MGM Growth Properties, the real estate investment trust (REIT) that MGM Resorts International established in 2016 for its property holdings, made public Tuesday its unsolicited offer for Vici Properties, the REIT that was spun off from Caesars Entertainment when it emerged from bankruptcy last October.
Several prominent casino operators have formed such investment trusts in recent years as a means of debt reduction. VICI’s properties are leased to Caesars and operate under leading brands such as Caesars, Horseshoe, Harrah’s and Bally’s, and feature approximately 32.5 million square feet of space
In a Jan. 5th letter to Vici Properties, MGM Growth Properties said it’s offering $19.50 a share for Vici, an approximately $6 billion offer.
Under the agreement, Vici, whose shareholders are creditors from the Caesars Entertainment bankruptcy, would own 43% of the combined company, which would be the 13th largest U.S. REIT by enterprise value, according to MGM Growth Properties. MGM Growth Properties is making an all-stock offer, though it would consider paying a portion of the acquisition in cash.

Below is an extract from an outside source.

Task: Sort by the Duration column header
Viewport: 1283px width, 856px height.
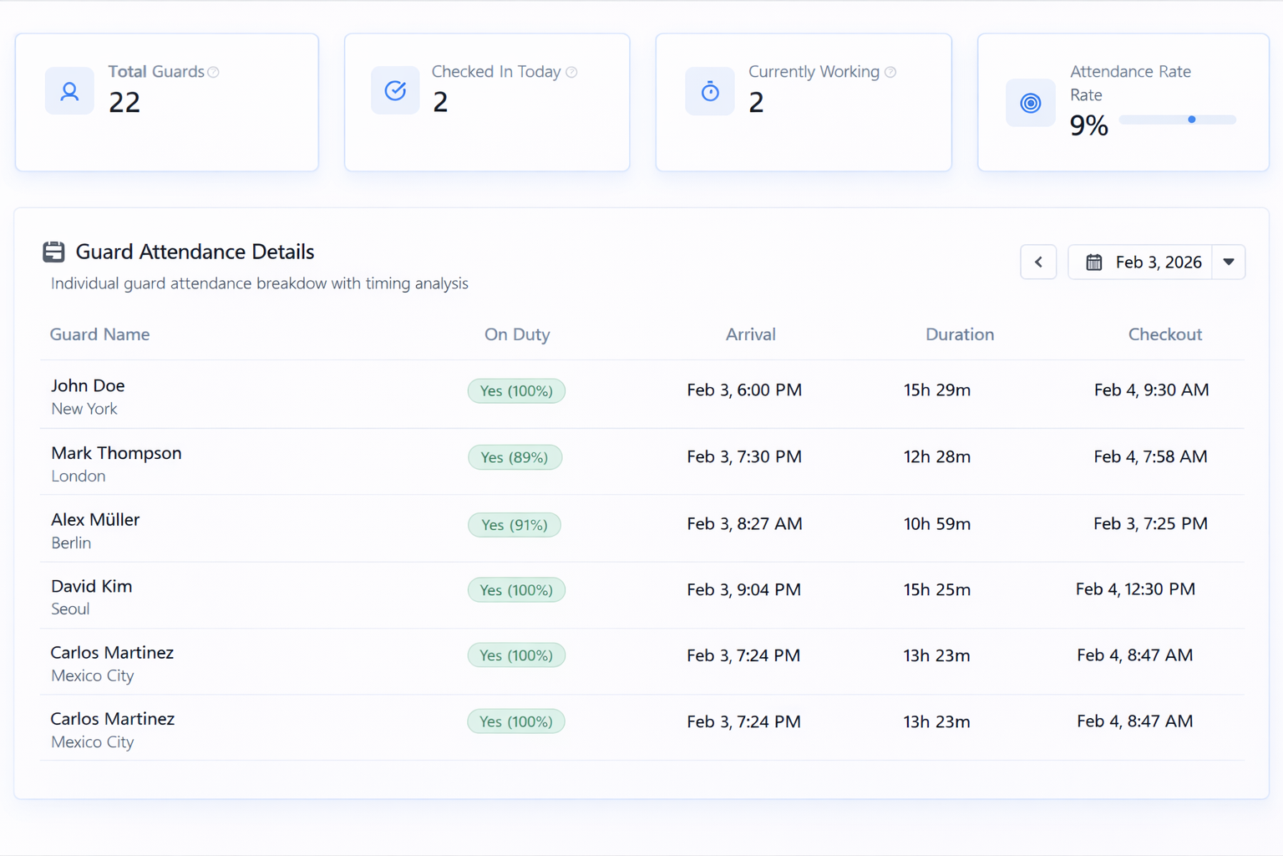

Although the massive REIT would own the various properties, Caesars would continue to operate them through its lease arrangements.
"The combined company will have a leading portfolio of premier large-scale destination leisure, entertainment and hospitality assets with even greater geographic, asset and tenant diversity," MGM Growth Properties said in a statement.
"Vici has elected not to engage in meaningful discussions," MGM Growth Properties said.